Giacomo Nava

Personal information
- Date of birth: 27 January 1997 (age 28)
- Place of birth: Lavagna, Italy
- Height: 1.94 m (6 ft 4 in)
- Position(s): Goalkeeper

Youth career
- 0000–2016: Sampdoria

Senior career*
- Years: Team / Apps / (Gls)
- 2015–2017: Sampdoria / 0 / (0)
- 2015–2016: → RapalloBogliasco (loan) / 25 / (0)
- 2016–2017: → Lentigione (loan) / 33 / (0)
- 2017–2018: Lecco / 34 / (0)
- 2018–2019: Rimini / 15 / (0)
- 2020–2021: Llapi / 20 / (0)
- 2022–2023: Birkirkara / 20 / (0)

International career^{‡}
- 2012: Italy U15 / 1 / (0)

= Giacomo Nava =

Italian footballer (born 1997)

Giacomo Nava (born 27 January 1997) is an Italian professional footballer who last played as a goalkeeper for Maltese club Birkirkara.

==Club career==
===Llapi===
On 7 January 2020, Nava signed a one-and-a-half-year contract with Kosovo Superleague club Llapi to replace the departed Bledar Hajdini as the first choice.
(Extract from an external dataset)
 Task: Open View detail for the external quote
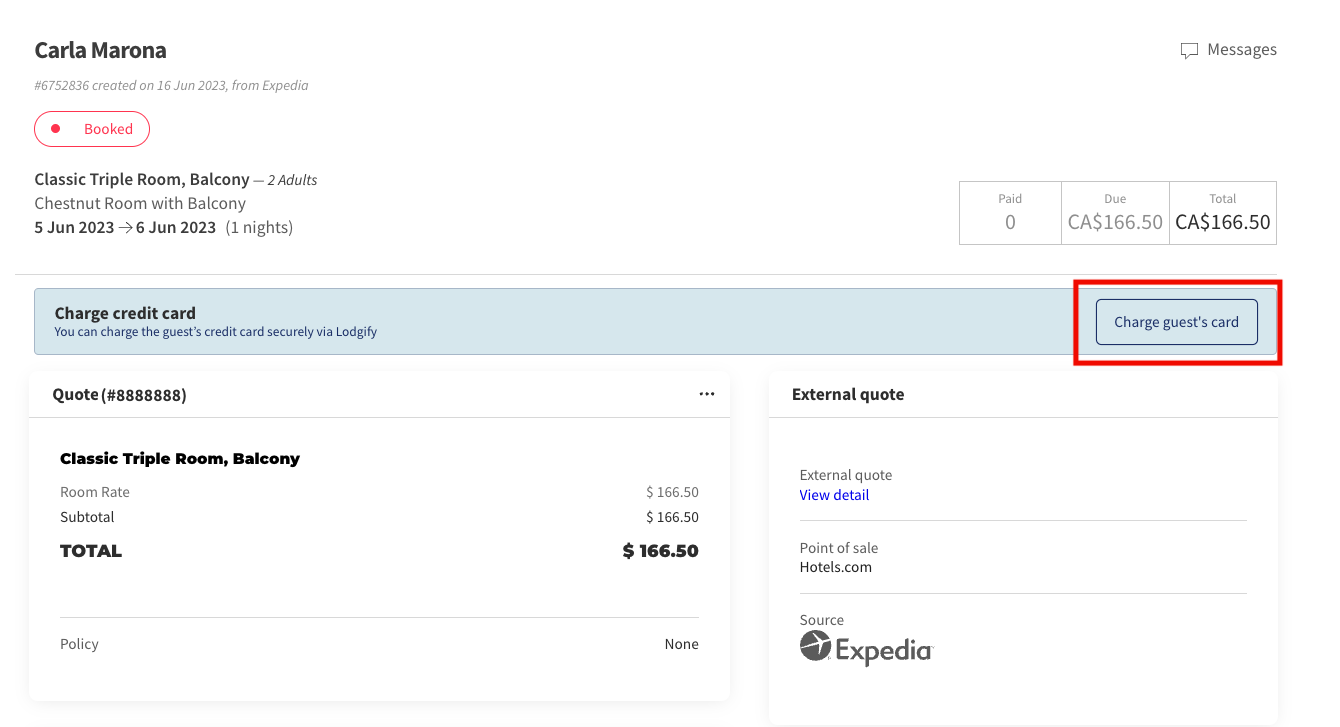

On 16 February 2020, he made his debut in a 0–0 away draw against Dukagjini after being named in the starting line-up.

==International career==
On 20 April 2012, Nava was named as part of the Italy U15 squad for 2012 Torneo delle Nazioni to replace the injured Andrea Zaccagno. Eight days later, he made his debut with Italy U15 in a 2012 Torneo delle Nazioni match against Croatia U16 after being named in the starting line-up.